═════ TASK INPUT

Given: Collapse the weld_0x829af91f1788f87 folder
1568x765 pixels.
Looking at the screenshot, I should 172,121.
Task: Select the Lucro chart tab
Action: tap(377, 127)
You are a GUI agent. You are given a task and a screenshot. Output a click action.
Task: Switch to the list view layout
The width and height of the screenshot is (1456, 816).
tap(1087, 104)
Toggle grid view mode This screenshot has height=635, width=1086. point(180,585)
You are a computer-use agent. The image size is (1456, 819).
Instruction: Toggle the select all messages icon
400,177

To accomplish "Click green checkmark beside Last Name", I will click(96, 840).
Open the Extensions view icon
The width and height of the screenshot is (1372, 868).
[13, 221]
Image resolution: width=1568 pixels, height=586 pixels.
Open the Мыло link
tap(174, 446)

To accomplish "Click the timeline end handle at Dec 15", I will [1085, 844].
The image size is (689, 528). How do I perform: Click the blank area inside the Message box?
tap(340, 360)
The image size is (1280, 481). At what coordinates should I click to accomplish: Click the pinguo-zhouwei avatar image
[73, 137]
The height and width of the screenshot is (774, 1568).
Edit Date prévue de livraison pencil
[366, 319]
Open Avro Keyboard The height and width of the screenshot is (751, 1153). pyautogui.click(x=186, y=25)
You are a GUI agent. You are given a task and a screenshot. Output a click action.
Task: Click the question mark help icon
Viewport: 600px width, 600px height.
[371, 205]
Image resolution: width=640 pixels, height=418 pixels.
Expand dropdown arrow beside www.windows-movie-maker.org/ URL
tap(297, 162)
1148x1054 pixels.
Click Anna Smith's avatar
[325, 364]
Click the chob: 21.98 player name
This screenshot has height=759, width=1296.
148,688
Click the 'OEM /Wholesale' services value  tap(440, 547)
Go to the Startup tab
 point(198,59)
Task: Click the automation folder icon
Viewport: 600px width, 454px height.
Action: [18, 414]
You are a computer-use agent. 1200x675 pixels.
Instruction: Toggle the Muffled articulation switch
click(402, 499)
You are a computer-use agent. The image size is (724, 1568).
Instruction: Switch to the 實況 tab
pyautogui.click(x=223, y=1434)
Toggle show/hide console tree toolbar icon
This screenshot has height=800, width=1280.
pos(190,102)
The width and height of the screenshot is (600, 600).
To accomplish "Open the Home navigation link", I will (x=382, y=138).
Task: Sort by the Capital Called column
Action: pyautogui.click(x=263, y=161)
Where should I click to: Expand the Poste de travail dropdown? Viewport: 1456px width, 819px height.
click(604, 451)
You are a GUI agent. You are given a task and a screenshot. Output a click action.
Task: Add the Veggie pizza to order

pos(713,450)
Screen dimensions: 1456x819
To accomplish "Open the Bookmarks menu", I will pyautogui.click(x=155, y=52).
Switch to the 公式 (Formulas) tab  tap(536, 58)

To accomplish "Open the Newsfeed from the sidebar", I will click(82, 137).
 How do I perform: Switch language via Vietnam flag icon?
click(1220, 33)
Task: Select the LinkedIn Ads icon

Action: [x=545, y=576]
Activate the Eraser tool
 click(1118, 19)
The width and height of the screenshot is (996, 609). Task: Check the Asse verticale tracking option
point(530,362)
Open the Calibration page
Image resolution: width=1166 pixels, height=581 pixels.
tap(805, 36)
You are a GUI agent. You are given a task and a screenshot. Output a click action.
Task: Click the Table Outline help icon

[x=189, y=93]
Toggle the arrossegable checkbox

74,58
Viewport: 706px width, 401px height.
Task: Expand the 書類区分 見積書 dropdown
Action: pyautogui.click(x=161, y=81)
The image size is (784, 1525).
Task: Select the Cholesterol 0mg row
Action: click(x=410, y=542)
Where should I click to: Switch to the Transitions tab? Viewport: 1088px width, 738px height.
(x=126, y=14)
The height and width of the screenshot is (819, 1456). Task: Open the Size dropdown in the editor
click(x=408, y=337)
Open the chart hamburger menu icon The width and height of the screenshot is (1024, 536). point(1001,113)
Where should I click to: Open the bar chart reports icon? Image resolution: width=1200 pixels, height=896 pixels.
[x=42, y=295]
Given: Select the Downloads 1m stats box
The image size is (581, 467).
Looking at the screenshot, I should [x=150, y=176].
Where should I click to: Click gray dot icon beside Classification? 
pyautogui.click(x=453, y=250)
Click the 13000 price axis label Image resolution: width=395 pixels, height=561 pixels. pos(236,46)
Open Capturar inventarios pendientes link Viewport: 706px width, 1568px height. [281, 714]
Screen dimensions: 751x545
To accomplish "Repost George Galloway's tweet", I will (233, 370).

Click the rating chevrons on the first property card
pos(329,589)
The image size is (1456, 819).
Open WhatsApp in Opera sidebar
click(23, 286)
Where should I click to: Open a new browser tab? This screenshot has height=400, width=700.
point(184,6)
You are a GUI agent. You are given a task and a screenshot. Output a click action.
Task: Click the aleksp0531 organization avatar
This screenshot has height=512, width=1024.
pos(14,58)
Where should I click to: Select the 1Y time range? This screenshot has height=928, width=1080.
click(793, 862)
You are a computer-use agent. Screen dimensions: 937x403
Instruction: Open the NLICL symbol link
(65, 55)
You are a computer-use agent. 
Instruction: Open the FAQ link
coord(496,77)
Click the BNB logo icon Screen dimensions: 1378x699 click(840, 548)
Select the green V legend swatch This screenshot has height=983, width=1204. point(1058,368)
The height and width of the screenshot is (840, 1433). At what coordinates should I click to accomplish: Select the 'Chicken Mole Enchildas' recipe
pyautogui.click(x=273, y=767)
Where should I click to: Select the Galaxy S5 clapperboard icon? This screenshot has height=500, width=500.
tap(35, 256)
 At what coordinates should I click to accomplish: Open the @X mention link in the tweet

══════════

**WORK INSTRUCTIONS:** Reproduce the records from the line with "Go to the Startup tab" up to and including the line with "Open the chart", changing "Screen dimensions" to "Screen size" and leaving everything else unchanged.

**EXPECTED OUTPUT:**
Go to the Startup tab
 point(198,59)
Task: Click the automation folder icon
Viewport: 600px width, 454px height.
Action: [18, 414]
You are a computer-use agent. 1200x675 pixels.
Instruction: Toggle the Muffled articulation switch
click(402, 499)
You are a computer-use agent. The image size is (724, 1568).
Instruction: Switch to the 實況 tab
pyautogui.click(x=223, y=1434)
Toggle show/hide console tree toolbar icon
This screenshot has height=800, width=1280.
pos(190,102)
The width and height of the screenshot is (600, 600).
To accomplish "Open the Home navigation link", I will (x=382, y=138).
Task: Sort by the Capital Called column
Action: pyautogui.click(x=263, y=161)
Where should I click to: Expand the Poste de travail dropdown? Viewport: 1456px width, 819px height.
click(604, 451)
You are a GUI agent. You are given a task and a screenshot. Output a click action.
Task: Add the Veggie pizza to order

pos(713,450)
Screen size: 1456x819
To accomplish "Open the Bookmarks menu", I will pyautogui.click(x=155, y=52).
Switch to the 公式 (Formulas) tab  tap(536, 58)

To accomplish "Open the Newsfeed from the sidebar", I will click(82, 137).
 How do I perform: Switch language via Vietnam flag icon?
click(1220, 33)
Task: Select the LinkedIn Ads icon

Action: [x=545, y=576]
Activate the Eraser tool
 click(1118, 19)
The width and height of the screenshot is (996, 609). Task: Check the Asse verticale tracking option
point(530,362)
Open the Calibration page
Image resolution: width=1166 pixels, height=581 pixels.
tap(805, 36)
You are a GUI agent. You are given a task and a screenshot. Output a click action.
Task: Click the Table Outline help icon

[x=189, y=93]
Toggle the arrossegable checkbox

74,58
Viewport: 706px width, 401px height.
Task: Expand the 書類区分 見積書 dropdown
Action: pyautogui.click(x=161, y=81)
The image size is (784, 1525).
Task: Select the Cholesterol 0mg row
Action: click(x=410, y=542)
Where should I click to: Switch to the Transitions tab? Viewport: 1088px width, 738px height.
(x=126, y=14)
The height and width of the screenshot is (819, 1456). Task: Open the Size dropdown in the editor
click(x=408, y=337)
Open the chart hamburger menu icon The width and height of the screenshot is (1024, 536). point(1001,113)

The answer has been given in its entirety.